Translation and the Scottish Psalter
[Trivia: which advertising mascots/characters have been played and/or voiced by . . .
Gilbert Gottfried, Daniel McKeague
Robert Downey Jr., Bill Hader
John Goodman, J.K. Simmons
Jake Stone (2011-2020), Kevin Miles (2020-now)
Jonathan Goldsmith (2006-2016), Augustin Legrand (2016-now)
(Some of these acting choices aren’t well known, but the mascots/characters themselves all are.)]
Languages are really different. I’ve opined before about how languages are constrained by the vocabulary of having words with specific definitions only for some such definitions—e.g., Hebrew, Arabic, and Spanish all have words for a ditch that is home to a stream in the rainy season but a dry valley otherwise, but English doesn’t. That also doesn’t get into the constraints of word order, double meanings, wordplay, or anything to do with cadence, syllabification, alliteration, even onomatopoeia.
This makes every translation a specific act. You prioritize some things and leave others to the wayside. A good translation is therefore not the most literal rendering or the most readable one, but one which, having cleared all baselines of competence, understands its priorities and cleaves to them throughout. A translation for any kind of serious study should be more literal; a rendering of something to create poetry in the receiving language, like Alexander Pope’s Iliad, is going to be a lot looser and should not be understood by the reader to represent all of Homer’s personal ideas.

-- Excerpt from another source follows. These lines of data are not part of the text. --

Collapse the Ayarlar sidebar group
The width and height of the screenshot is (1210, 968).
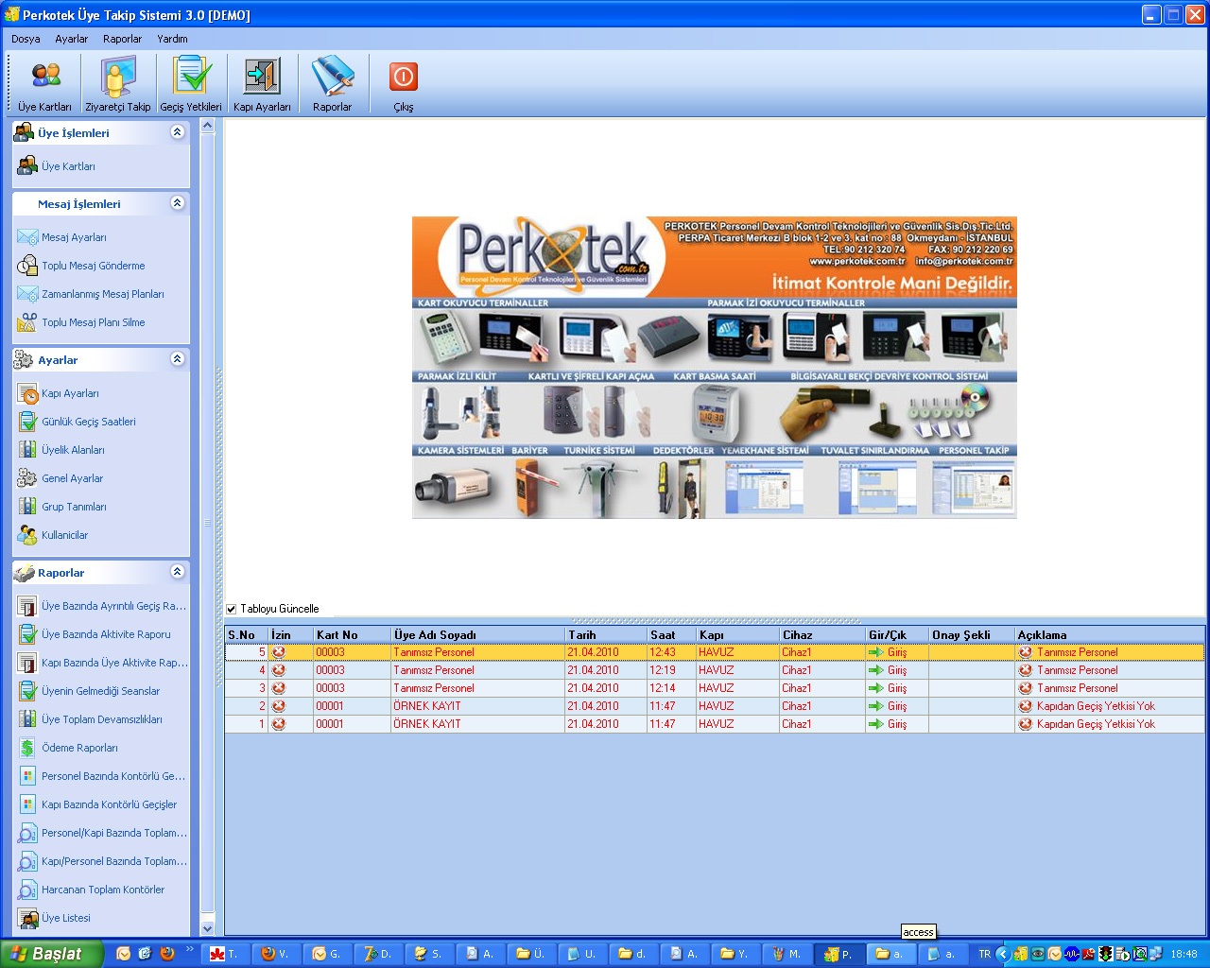(177, 359)
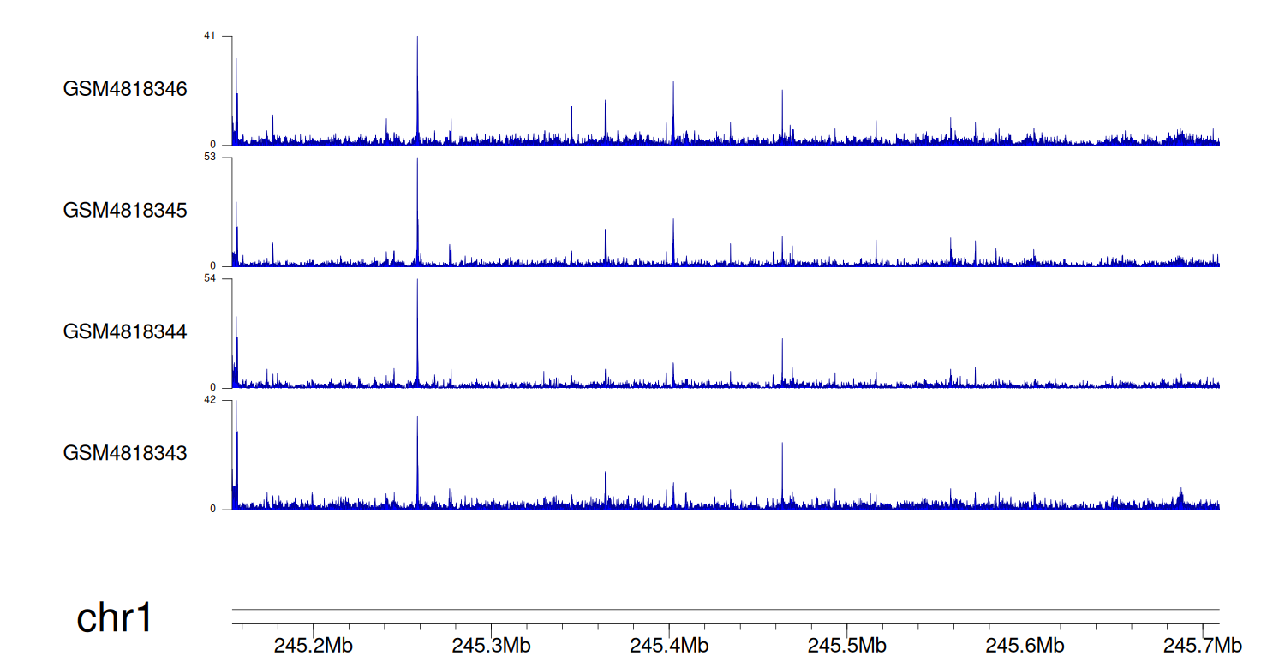Click the GSM4818346 track label
Image resolution: width=1285 pixels, height=668 pixels.
pyautogui.click(x=125, y=89)
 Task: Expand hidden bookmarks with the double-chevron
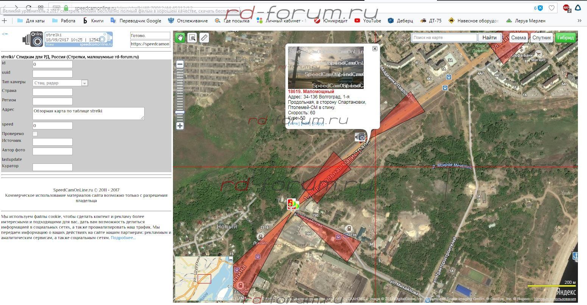click(x=579, y=21)
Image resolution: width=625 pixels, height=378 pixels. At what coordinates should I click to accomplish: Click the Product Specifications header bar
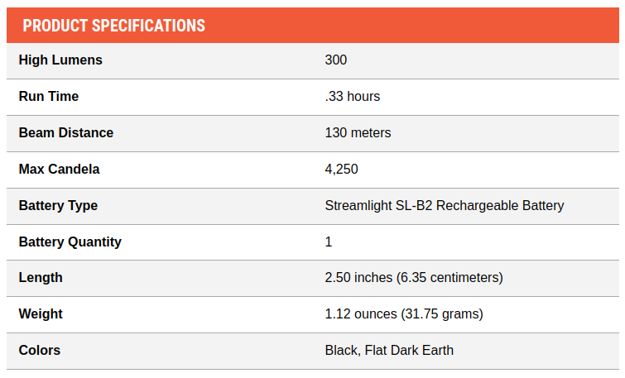click(x=312, y=26)
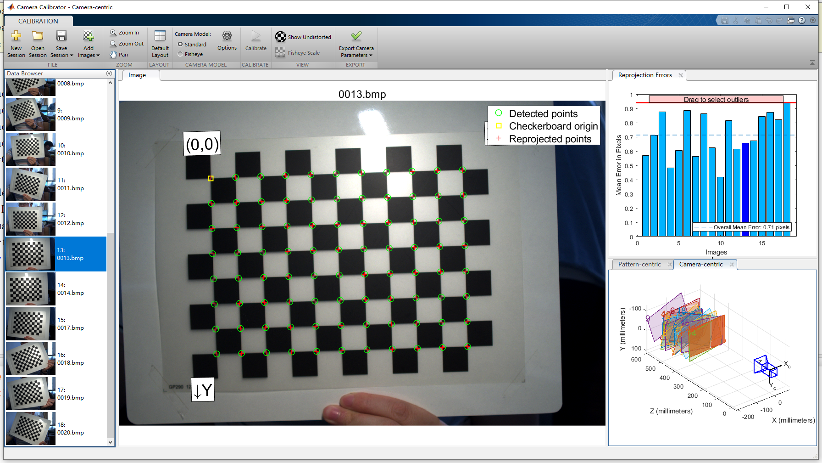Screen dimensions: 822x463
Task: Save the current session
Action: pos(61,43)
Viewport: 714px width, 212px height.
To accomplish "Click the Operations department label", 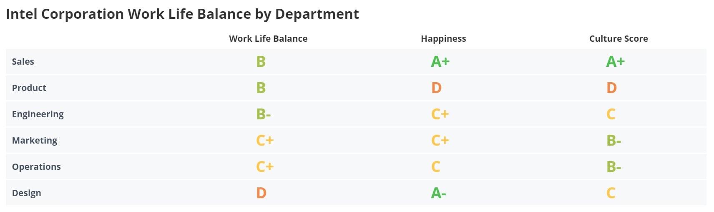I will (36, 167).
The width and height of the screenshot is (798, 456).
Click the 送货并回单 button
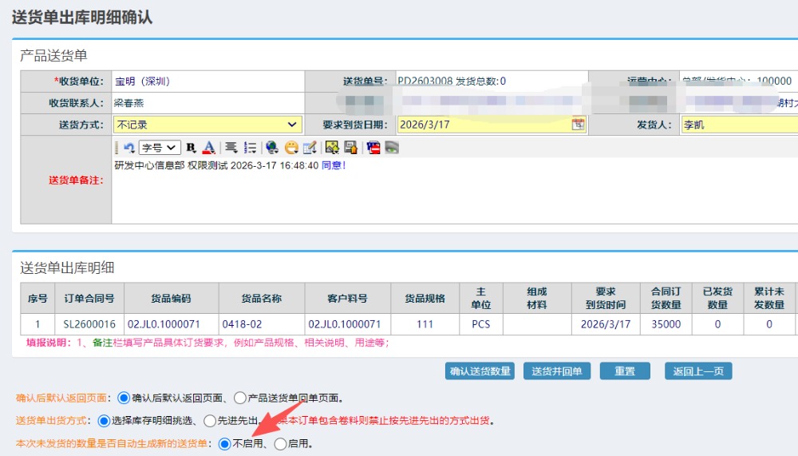click(x=556, y=371)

Obviously this is an issue with the parts of the Bible, and there are many, that are poetry. Then again, if you read a verse translation of the Psalms, you probably don’t have the mindset of trying to clarify doctrine and explore logical connections the way you might when you’re reading a letter like Ephesians. Therefore, the pitfalls of ahem rearranging the text to fit an English verse scheme, to say nothing of rhyming, are practically speaking pretty tiny.
Pursuant to that, if you’ve ever wanted a more poetic and flowing experience of the Psalms than a more literal translation suited for serious study (like the ESV) lends itself towards, I recommend the 1650 Scottish Psalter. (It’s called Scottish as a matter of national origin, not language.) Every Psalm is expressed in ballad meter, with an ABCB rhyme scheme (that has often survived the centuries, although not quite always).
The entire text can be found online; as an example, here’s the familiar Psalm 150, one of the more overtly musical ones rendered in a way that sounds more musical than many that are found in full-length translations.
Praise ye the Lord. God’s praise within
his sanctuary raise;
And to him in the firmament
of his pow’r give ye praise.
Because of all his mighty acts,
with praise him magnify:
O praise him, as he doth excel
in glorious majesty.
Praise him with trumpet’s sound; his praise
with psaltery advance:
With timbrel, harp, stringed instruments,
and organs, in the dance.
Praise him on cymbals loud; him praise
on cymbals sounding high.
Let each thing breathing praise the Lord.
Praise to the Lord give ye.
~
Answer:
Gilbert Gottfried, Daniel McKeague: the Aflac duck
Robert Downey Jr., Bill Hader: Mr. Peanut
John Goodman, J.K. Simmons: The Yellow M&M
Jake Stone (2011-2020), Kevin Miles (2020-now): “Jake from State Farm”
Jonathan Goldsmith (2006-2016), Augustin Legrand (2016-now): “The Most Interesting Man in the World.”